Paebbels commented 7 years ago

@berndca I tried some tools to generate an IP-XACT file for one of PoC's simplest IP cores, but the tools couldn't handle it. I'm not worried about performance of XML; I' worried about supporting a standard that uses bad XML design. Maybe we should create a IP-XACT library for Python? (I know @olofk's ipyxact library, but this is no IP-XACT DOM implementation).

The standard is very long. Is there a step by step guide on how to write it by hand?

As far as I understand IP-XACT, it focuses on CPU buses and register interfaces. Only a handful of our IP cores have such an interface. As it looks to me, we would have to define dozens of new interfaces for our cores, until we could start to describe them with IP-XACT. Using for example AXI for every IP connection - like Xilinx does - is no good hardware design. Yes it might be fast for a stupid drag-and-drop designer, but it creates a huge overhead. I remember such a discussion years ago for normal software development. Such tools fall into the category of "Rapid Application Development" or RAD. Have we heard of them in the last 10 years? No!

But if you like, we could discuss how you would package our IP cores with IP-XACT.

berndca commented 7 years ago

IPXACT is not an all or nothing proposition. You can use as much or as little as you NEED. For the purpose of IP discovery in your library I'm proposing to create a catalog. You can find the outline of the catalog schema at the beginning of chapter 11, pg. 171 of the spec. For each block in you library you create one catalog item consisting of vendor: VLSI-EDA, library: PoC, name: version: and description: . Thats it, just 4 tags below catalog for each IP block.
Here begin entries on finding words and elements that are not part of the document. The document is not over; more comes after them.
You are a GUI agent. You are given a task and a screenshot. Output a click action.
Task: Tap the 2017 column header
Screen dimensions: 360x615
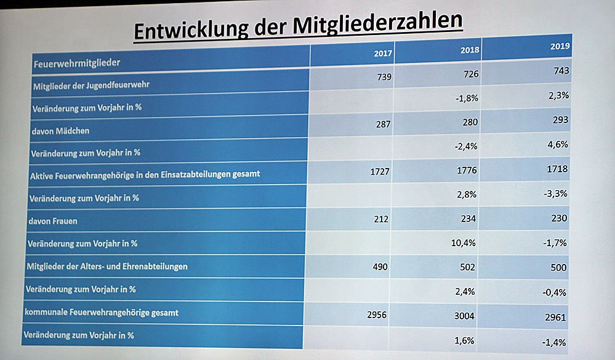pyautogui.click(x=383, y=53)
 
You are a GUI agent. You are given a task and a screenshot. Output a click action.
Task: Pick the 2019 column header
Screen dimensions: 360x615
pyautogui.click(x=560, y=46)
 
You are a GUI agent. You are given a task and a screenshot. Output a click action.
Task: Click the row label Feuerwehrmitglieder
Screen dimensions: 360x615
pyautogui.click(x=76, y=62)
Paebbels commented 7 years ago

I'll look into that chapter.

Edit: Lol, an IP-XACT document can have different root elements? And they didn't apply the database normalization rules... What a XML nightmare...

olofk commented 7 years ago

I agree that we can't put restrictions on one project or directory per repo as has been shown by others already.

I also think that many pieces of HDL code is a very bad fit for IP-XACT. I've actually started working on an article about this, that I've been meaning to publish soon. As @berndca says however, you can use as little as you need. In FuseSoC I only use the FileSets part, and I recently changed to use full VLNV naming for all cores (even though you can still leave out the Vendor and Library fields for backwards compatibility). My ipyxact library (https://github.com/olofk/ipyxact) was created to scratch an itch that I had, and it basically only implements the parts I'm using myself right now.

For LibreCores we will not enforce IP-XACT, but from my own point of view I would encourage people to create models where it makes sense to do so. As we are likely to treat FuseSoC .core files as first class citizens, the IP-XACT files can then be picked up from the .core files

berndca commented 7 years ago

I have created an example for a sample catalog with two blocks from the PoC library.